# 50k business loan, bank, credit union...



## paperclip (1 Mar 2010)

hi, here's my situation. i'm a couple of months into a 2 year career break.

i have 20k, split over 2 years, so, 10k each year.

i'm looking into the hostel business... i've backpacked quite a bit in the past, have stayed in many, and even worked in a few... i've an idea on what works and what doesn't.

i'm playing with the idea of buying a current hostel business... or maybe even starting from scratch... 

i've a friend who's also interested in this, and i'd say 50k each would be enough to get this off the ground.

i've a long history with my credit union... i've borrowed 10k and 20k off them in the past, paid both loans off over a period of 1 year.

i've a joint mortgage with a friend with boi for the past 5 years.

my credit rating's grand.

my job is there in 2 years, 60k a year.... 

so, one plan would be to borrow the money, run the business... and maybe go back to my job in 2 years and hire a manager to run it.

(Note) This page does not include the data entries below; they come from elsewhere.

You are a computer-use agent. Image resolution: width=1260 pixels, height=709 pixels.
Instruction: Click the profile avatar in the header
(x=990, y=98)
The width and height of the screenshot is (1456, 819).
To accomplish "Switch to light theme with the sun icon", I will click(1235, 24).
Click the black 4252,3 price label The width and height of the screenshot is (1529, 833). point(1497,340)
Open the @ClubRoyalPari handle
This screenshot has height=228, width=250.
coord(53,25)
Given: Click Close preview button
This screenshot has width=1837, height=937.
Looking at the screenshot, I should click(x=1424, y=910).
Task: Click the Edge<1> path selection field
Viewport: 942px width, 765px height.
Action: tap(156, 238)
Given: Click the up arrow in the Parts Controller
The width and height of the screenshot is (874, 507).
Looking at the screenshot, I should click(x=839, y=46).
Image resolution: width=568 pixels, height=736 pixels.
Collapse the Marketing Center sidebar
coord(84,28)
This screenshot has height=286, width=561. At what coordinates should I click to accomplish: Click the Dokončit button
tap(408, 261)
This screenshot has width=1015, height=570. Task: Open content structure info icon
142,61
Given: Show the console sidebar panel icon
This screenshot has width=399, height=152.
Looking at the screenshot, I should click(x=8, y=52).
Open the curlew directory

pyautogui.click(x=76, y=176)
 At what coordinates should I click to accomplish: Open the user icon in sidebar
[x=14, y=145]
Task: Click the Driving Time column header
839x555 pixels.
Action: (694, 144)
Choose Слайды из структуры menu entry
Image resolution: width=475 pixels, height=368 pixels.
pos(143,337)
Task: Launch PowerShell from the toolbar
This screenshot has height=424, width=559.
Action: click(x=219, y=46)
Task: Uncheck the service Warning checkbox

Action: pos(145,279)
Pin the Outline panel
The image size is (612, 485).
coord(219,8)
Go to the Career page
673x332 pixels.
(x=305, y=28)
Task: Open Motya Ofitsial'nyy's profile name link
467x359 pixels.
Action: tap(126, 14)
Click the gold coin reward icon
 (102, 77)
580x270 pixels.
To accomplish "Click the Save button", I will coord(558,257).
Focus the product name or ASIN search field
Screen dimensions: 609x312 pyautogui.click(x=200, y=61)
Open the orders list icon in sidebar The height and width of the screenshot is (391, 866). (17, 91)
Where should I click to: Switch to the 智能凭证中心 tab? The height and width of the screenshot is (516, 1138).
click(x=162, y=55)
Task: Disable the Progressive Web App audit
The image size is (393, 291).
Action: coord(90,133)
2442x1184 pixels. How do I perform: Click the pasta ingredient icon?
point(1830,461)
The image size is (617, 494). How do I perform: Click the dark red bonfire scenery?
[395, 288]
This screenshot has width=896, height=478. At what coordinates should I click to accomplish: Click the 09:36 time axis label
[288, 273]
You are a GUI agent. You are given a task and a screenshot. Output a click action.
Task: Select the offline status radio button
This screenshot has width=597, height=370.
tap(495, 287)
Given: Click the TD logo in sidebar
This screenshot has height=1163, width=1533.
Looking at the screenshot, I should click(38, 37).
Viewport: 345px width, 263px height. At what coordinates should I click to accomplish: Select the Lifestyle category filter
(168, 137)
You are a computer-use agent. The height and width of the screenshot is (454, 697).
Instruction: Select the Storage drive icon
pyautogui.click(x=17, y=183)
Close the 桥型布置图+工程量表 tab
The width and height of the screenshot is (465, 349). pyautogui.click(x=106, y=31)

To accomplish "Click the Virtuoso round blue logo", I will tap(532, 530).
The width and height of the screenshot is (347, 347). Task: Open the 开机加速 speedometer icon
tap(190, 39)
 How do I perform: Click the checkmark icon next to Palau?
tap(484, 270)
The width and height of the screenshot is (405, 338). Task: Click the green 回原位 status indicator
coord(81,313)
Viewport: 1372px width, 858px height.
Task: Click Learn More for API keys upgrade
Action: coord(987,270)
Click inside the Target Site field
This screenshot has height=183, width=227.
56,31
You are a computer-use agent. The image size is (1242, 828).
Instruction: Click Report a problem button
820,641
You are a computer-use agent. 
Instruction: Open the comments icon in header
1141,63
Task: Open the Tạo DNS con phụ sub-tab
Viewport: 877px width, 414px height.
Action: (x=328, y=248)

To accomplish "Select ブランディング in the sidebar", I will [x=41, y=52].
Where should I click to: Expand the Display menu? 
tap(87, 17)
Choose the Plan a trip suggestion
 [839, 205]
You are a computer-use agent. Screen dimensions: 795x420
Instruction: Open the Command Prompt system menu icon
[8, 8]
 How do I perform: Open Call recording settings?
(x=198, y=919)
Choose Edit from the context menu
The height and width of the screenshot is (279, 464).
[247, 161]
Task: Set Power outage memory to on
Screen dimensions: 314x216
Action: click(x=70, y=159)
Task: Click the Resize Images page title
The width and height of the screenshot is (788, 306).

do you the bank or credit union would be ok with this... if we buy a current hostel, that's got revenue?


----------



## jack2009 (1 Mar 2010)

have you done any cash flow projections?


----------



## paperclip (2 Mar 2010)

no, it's v early days.

but if i find a hostel business for sale, and they can show a healthy revenue stream... this would work in my favour?


----------



## jack2009 (2 Mar 2010)

Then nobody can answer your question at this stage!  Healthy revenue stream works both ways in that it will cost you more to buy the hostel possibly more than you are willing/able to borrow etc.


----------



## galwegian44 (2 Mar 2010)

My advice would be to put together a Business Plan first and this will give you a real indication as to where you stand in relation to starting a business. It is also critical to getting money from the financial institutions. Despite the fact that the media report that there is no money being lent a good friend of mine just received 200K for his business but he does have a very professional business plan.

I'm also in the process of borrowing 100K for a business and it's looking very likely although again, a business plan is requited and I've just completed mine.

Even taking away the financing of your business for a minute the plan will force you to ask yourself (and your prospective partner) a lot of questions which will challenge whether you really want to go ahead.

Also, I wouldn't mention that you are planning to go back to your previous job in 2 years, you need to show passion for your new enterprise and convery that to your lenders.

Good Luck.



paperclip said:


> no, it's v early days.
> 
> but if i find a hostel business for sale, and they can show a healthy revenue stream... this would work in my favour?


----------



## paperclip (7 Mar 2010)

thanks guys, and good luck yourself galwegian44


----------